Ensuring that consumers, employees, and small businesses can fight back on a level playing field when they’re harmed. Across the country, consumers and employees that have suffered harm at the hands of large corporations are forced to seek recourse with the deck stacked heavily against them. Buried in the fine print of tens of millions of contracts—in contexts ranging from employment to credit cards to nursing homes—are forced “arbitration clauses” that block consumers and employees from taking corporations to court. When Wells Fargo’s customers tried to sue over the bogus accounts that had been set up in their name, they discovered that the fine print in their existing accounts had locked them out of court. When a 94-year-old nursing home resident died from an untreated head wound, her family’s lawsuit was blocked. And when the for-profit Corinthian Colleges collapsed, leaving thousands of students saddled with student loan debt, students were generally unable to sue because they had unknowingly signed away their right to take the school to court.

  • Arbitration can be a useful tool, for example, when sophisticated companies mutually agree to use arbitration to settle their disputes.  But for consumers and employees given no choice but to sign, such clauses too often tilt the playing field toward the corporations that include them in the fine print of contracts—while offering consumers and employees no way out. That’s why, as president, Clinton would work to:
  • Arm federal agencies with the authority they need to address corporate practices that strip consumers and workers of their ability to protect their rights. Clinton will call upon Congress to give federal agencies—like the Federal Trade Commission, the Federal Communications Commission, and the Labor Department—broad and clear authority to restrict the use of arbitration clauses and related provisions in consumer, employment, and antitrust contexts.
  • Order agencies to use their existing authority to curb the overuse of harmful forced arbitration clauses. The Obama Administration has made substantial progress in curbing the overuse of mandatory arbitration clauses—undertaking important efforts at the Consumer Financial Protection Bureau, Department of Education, Centers for Medicare and Medicaid Services, and more. Clinton would build on these efforts, ordering executive agencies to pursue additional measures to level the playing field for consumers and employees under their existing authorities. And she believes the Securities and Exchange Commission should pursue the rulemaking authorized under Dodd-Frank to ensure that investors have appropriate legal recourse if they are wronged.
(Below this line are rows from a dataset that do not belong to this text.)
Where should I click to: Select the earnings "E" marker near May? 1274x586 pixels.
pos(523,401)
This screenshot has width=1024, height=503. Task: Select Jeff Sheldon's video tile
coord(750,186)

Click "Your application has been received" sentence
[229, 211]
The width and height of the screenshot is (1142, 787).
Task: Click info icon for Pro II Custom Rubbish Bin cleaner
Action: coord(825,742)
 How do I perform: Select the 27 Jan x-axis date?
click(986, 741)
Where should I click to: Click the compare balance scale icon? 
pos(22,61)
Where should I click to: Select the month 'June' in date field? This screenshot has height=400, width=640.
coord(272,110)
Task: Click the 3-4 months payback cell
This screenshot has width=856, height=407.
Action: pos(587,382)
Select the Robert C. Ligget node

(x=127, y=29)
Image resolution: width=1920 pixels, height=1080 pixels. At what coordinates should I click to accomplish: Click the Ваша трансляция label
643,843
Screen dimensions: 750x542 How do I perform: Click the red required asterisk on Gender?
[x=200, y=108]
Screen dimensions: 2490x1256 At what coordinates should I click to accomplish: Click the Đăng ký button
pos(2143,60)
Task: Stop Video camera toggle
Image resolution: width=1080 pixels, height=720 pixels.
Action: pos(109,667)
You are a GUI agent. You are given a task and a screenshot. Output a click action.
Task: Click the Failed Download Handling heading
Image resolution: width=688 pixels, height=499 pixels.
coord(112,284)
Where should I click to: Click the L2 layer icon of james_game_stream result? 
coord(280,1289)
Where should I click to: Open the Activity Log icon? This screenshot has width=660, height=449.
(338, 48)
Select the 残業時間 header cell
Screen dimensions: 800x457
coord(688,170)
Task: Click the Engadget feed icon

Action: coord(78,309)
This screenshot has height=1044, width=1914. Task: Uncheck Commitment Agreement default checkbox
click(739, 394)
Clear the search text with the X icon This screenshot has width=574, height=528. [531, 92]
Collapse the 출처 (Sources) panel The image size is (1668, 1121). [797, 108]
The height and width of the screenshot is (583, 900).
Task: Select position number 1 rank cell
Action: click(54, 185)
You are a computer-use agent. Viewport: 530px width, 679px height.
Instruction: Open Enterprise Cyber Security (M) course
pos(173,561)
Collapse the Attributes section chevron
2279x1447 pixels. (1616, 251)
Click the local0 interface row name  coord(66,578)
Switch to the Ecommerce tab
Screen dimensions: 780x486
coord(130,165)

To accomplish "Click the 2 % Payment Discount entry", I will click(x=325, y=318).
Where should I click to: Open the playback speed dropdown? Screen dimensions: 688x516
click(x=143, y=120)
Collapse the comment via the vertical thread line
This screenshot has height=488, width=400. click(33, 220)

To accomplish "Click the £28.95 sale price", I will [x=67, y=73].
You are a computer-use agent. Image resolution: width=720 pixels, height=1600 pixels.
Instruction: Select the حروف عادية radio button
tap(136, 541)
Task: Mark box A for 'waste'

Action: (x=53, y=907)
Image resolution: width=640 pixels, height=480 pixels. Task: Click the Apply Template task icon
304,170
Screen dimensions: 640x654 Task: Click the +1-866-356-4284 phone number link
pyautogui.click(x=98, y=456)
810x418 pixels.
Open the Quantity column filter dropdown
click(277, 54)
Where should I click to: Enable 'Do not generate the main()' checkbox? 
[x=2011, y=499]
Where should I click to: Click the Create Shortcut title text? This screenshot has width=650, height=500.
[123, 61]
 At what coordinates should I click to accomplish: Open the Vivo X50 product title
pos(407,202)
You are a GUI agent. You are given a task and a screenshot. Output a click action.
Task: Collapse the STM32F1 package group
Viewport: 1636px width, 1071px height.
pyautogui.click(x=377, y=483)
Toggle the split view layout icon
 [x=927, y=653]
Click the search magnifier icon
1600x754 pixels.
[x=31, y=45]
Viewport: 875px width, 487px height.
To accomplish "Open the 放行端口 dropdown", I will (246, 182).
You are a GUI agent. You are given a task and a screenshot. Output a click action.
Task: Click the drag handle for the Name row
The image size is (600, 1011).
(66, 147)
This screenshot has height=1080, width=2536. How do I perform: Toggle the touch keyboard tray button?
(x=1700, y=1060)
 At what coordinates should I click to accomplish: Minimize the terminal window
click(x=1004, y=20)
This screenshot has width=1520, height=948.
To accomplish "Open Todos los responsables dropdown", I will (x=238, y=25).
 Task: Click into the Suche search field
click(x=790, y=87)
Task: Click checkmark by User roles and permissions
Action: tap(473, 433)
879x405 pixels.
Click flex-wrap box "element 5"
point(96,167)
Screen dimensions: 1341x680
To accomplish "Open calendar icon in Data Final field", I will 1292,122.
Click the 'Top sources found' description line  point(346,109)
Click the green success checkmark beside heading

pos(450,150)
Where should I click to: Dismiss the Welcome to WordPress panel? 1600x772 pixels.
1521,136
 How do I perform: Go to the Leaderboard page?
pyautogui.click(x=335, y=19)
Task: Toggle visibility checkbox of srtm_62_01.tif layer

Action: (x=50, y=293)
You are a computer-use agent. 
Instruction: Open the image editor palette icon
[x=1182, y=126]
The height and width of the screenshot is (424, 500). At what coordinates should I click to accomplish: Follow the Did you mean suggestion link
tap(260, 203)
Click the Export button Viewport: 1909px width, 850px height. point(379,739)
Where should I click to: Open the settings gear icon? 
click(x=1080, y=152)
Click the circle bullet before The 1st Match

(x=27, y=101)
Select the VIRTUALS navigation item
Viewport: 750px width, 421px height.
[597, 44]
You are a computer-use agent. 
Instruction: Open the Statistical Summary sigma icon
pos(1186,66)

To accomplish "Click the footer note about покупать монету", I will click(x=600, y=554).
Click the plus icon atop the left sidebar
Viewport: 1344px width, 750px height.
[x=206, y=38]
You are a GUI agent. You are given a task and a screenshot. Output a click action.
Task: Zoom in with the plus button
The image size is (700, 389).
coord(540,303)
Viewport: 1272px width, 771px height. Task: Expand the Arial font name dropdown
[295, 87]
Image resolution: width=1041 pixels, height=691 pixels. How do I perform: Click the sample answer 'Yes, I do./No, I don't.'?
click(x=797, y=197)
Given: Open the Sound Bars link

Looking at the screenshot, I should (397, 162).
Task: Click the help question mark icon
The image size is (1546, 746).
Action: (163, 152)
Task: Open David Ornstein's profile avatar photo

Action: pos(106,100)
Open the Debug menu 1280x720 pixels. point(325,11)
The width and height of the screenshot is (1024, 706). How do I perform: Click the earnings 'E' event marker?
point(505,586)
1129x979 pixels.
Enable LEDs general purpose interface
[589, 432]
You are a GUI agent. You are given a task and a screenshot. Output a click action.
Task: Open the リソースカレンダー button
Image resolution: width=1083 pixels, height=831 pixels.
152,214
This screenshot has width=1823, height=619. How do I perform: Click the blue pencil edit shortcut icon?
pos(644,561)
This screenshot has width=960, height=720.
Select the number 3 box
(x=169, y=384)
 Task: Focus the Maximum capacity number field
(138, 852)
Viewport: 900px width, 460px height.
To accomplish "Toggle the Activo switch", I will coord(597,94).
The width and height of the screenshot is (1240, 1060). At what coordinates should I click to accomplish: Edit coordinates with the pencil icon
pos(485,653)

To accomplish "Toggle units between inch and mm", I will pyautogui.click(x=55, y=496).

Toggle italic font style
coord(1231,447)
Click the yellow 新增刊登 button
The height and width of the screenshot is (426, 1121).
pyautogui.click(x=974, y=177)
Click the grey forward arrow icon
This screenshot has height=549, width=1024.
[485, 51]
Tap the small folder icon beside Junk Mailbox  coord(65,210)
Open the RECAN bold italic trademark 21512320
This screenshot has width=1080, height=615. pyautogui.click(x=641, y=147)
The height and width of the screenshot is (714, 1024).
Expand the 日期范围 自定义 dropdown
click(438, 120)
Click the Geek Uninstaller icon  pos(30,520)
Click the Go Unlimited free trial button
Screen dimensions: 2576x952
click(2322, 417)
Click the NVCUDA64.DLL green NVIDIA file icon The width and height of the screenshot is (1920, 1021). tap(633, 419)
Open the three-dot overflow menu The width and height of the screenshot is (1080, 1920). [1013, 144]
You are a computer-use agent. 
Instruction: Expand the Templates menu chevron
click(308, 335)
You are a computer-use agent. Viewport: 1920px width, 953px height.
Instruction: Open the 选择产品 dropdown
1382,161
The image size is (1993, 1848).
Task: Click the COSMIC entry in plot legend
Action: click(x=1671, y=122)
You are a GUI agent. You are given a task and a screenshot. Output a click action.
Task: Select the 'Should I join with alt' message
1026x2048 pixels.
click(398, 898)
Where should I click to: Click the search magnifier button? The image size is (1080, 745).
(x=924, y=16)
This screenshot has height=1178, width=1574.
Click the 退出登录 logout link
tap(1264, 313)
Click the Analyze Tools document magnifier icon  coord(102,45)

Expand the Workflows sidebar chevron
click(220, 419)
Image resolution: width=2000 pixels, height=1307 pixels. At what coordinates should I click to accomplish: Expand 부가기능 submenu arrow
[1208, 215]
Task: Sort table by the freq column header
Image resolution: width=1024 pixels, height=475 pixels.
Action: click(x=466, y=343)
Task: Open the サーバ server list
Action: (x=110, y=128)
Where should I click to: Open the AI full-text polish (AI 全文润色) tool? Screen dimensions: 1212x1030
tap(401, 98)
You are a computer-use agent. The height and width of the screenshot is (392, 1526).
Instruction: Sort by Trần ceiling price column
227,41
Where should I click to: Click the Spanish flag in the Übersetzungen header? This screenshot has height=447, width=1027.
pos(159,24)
As HuffingtonPost noted immediately after the Wells Fargo story broke, Public Justice recently warned lawmakers how vulnerable bank customers, in particular, are:

“If a bank systematically cheated 10,000 customers in the same way, the bank could use its arbitration clause to stop those customers from going to court together,” Bland wrote in testimony before the House Financial Services Committee earlier this year. “Each individual had to figure out the scam, figure out what their rights were and then spend time and money fighting the bank. In the incredibly inefficient system that banks foisted on their own customers, everyone was essentially on their own. In contrast, a class action could offer all 10,000 people a fair shot at justice.”

Yet, as HuffingtonPost reported, “Banks, desperate for revenue, are getting more aggressive in marketing and selling services to their customers, and the chances for malfeasance are high.”

Today’s proposal from Secretary Clinton – a first for a presidential campaign – is welcome news for consumers, workers and all those fighting to keep our courts open, and working, for everyone.